Anti-AIDS Agents. 30. Anti-HIV Activity of Oleanolic Acid, Pomolic Acid, and Structurally Related Triterpenoids

Abstract

Oleanolic acid (1) was identified as an anti-HIV principle from several plants, including Rosa woodsii (leaves), Prosopis glandulosa (leaves and twigs), Phoradendron juniperinum (whole plant), Syzygium claviflorum (leaves), Hyptis capitata (whole plant), and Ternstromia gymnanthera (aerial part).

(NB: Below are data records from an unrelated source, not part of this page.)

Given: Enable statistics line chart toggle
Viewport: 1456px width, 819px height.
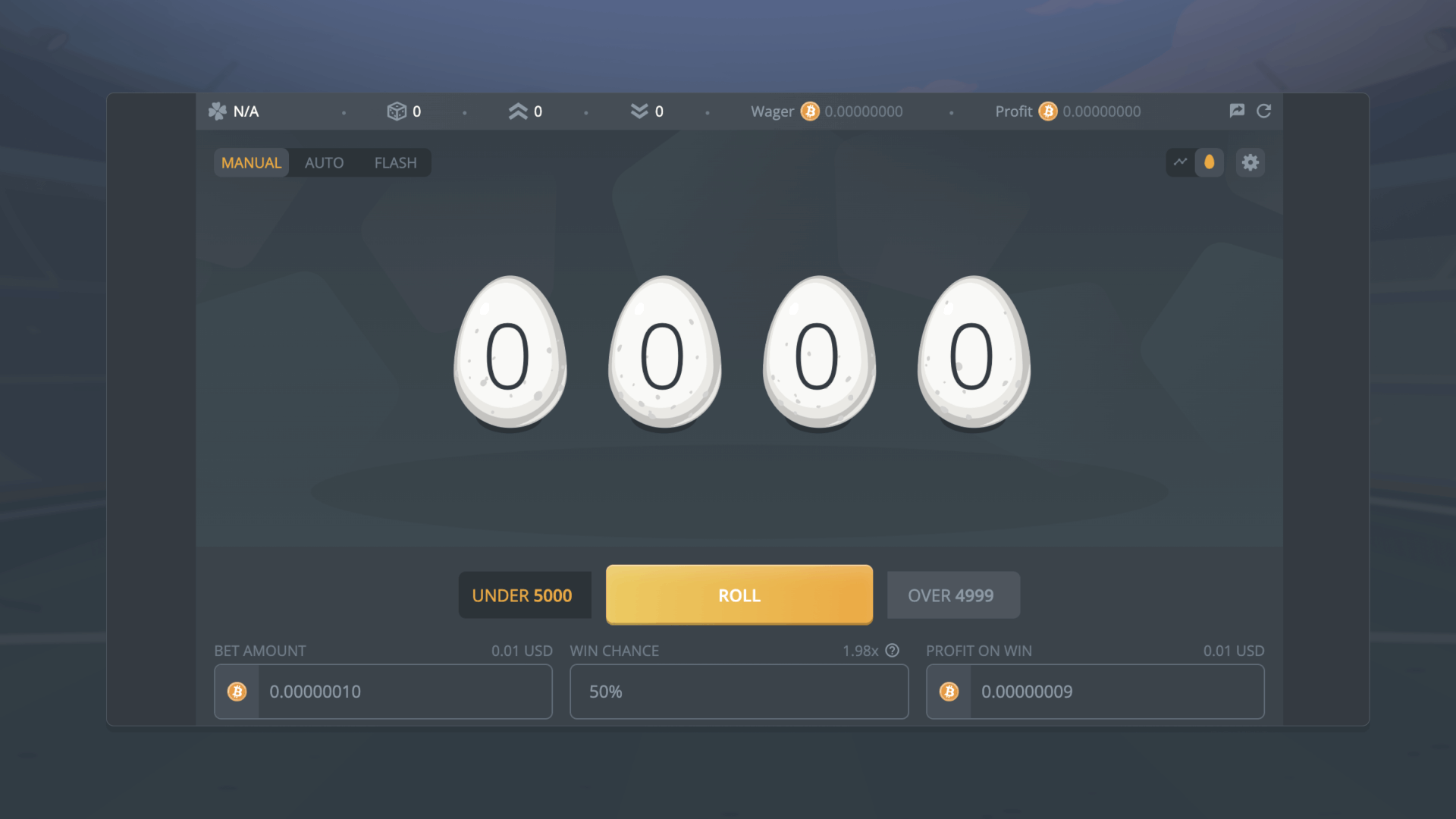Looking at the screenshot, I should (x=1181, y=162).
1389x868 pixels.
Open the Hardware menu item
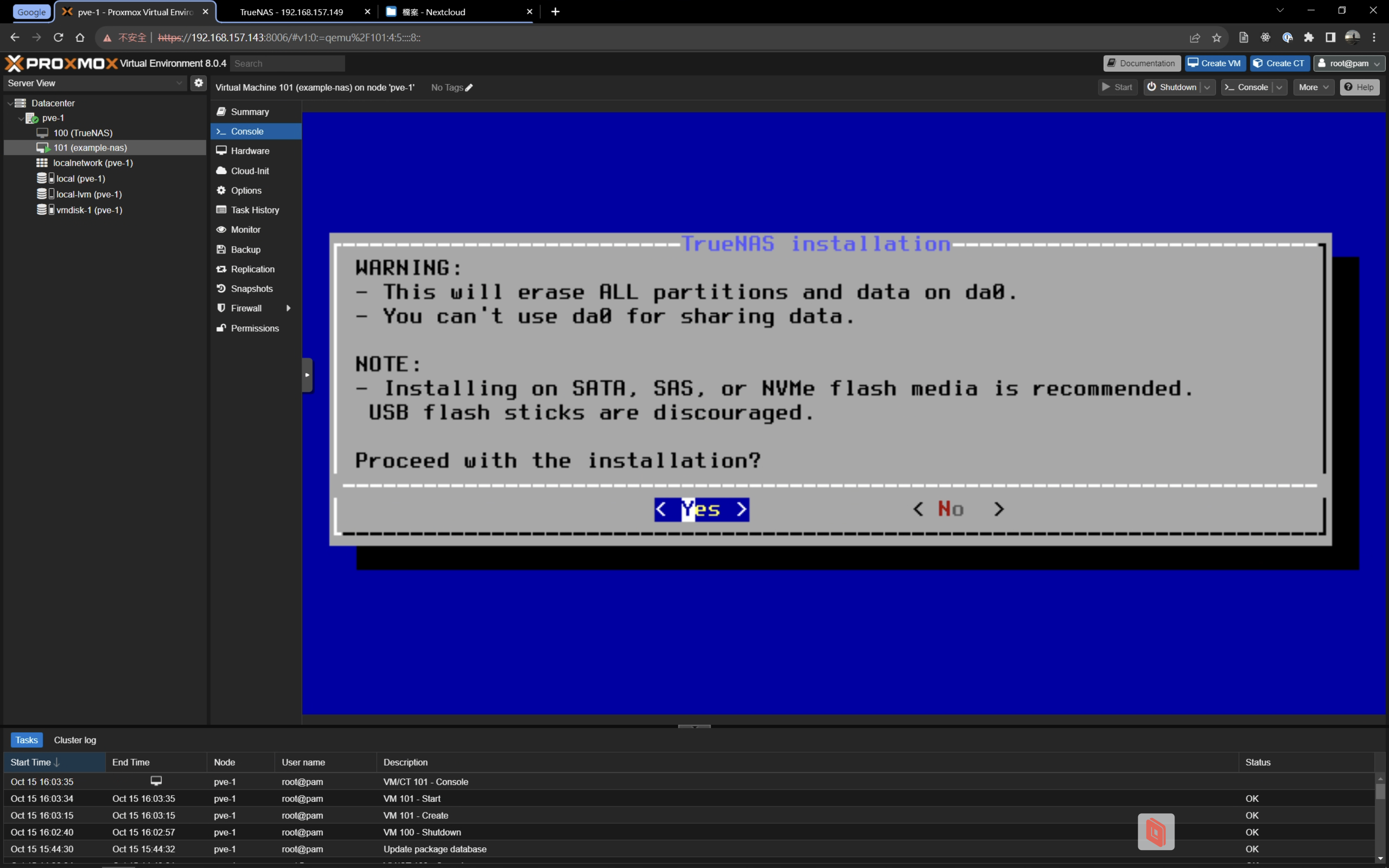(x=250, y=151)

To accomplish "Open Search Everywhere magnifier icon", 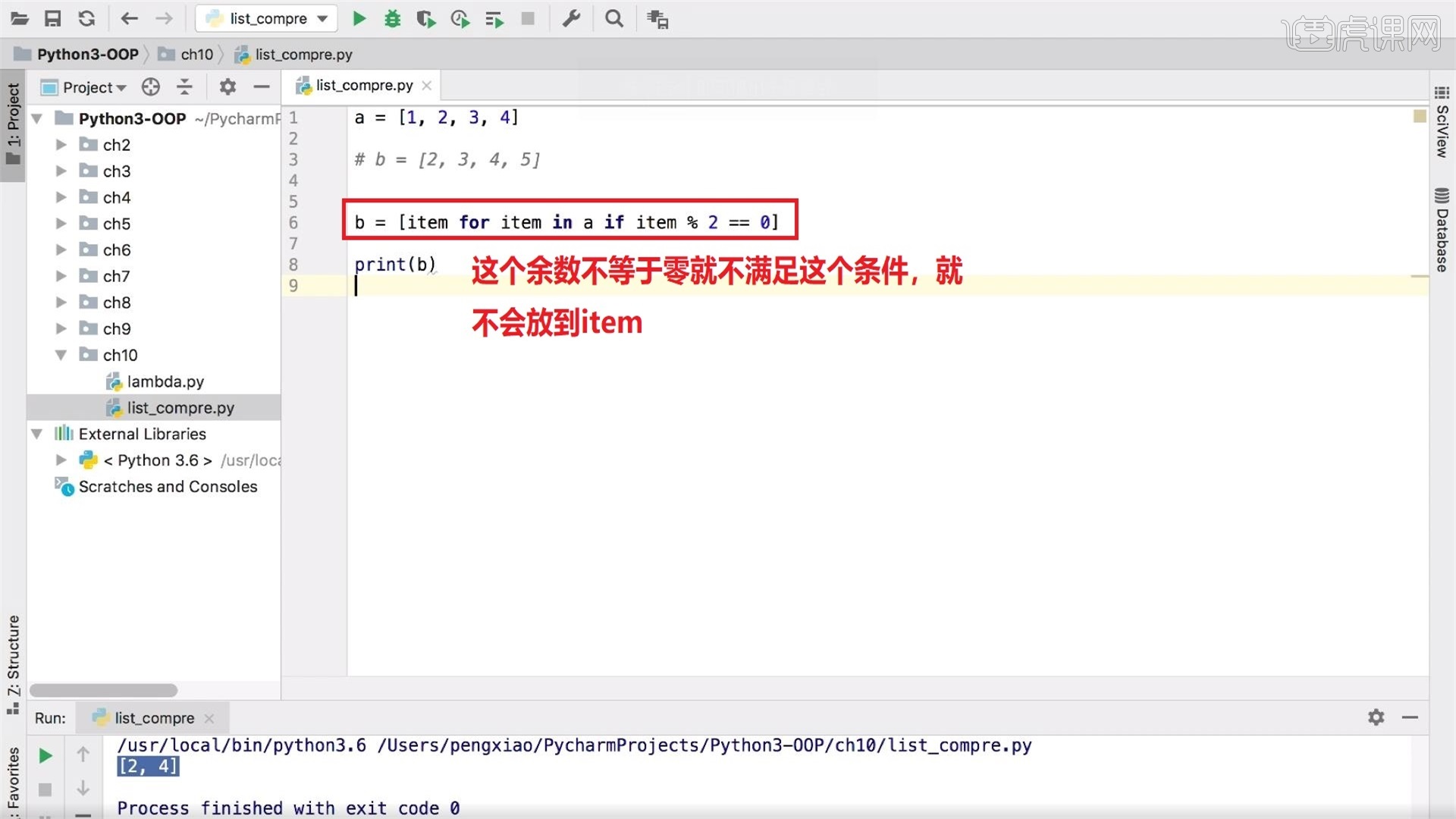I will 614,19.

It inhibited HIV-1 replication in acutely infected H9 cells with an EC₅₀ value of 1.7 μg/mL, and inhibited H9 cell growth with an IC₅₀ value of 21.8 μg/mL [therapeutic index (T. I.) 12.8]. Pomolic acid, isolated from R. woodsii and H. capitata, was also identified as an anti-HIV agent (EC₅₀ 1.4 μg/mL, T. I. 16.6). Although ursolic acid did show anti-HIV activity (EC₅₀ 2.0 μg/mL), it was slightly toxic (IC₅₀ 6.5 μg/mL, T. I. 3.3). A new triterpene (11) was also isolated from the CHCl₃-soluble fraction of R. woodsii, though it showed no anti-HIV activity. The structure of 11 was determined to be 1β-hydroxy-2-oxopomolic acid by spectral examination. Based on these results, we examined the anti-HIV activity of oleanolic acid- or pomolic acid-related triterpenes isolated from several plants. In addition, we previously demonstrated that derivatives of betulinic acid, isolated from the leaves of S. claviflorum as an anti-HIV principle, exhibited extremely potent anti-HIV activity. Accordingly, we prepared derivatives of oleanolic acid and evaluated their anti-HIV activity. Among the oleanolic acid derivatives, 18 demonstrated most potent anti-HIV activity, with an EC₅₀ value of 0.0005 μg/mL and a T. I. value of 22 400.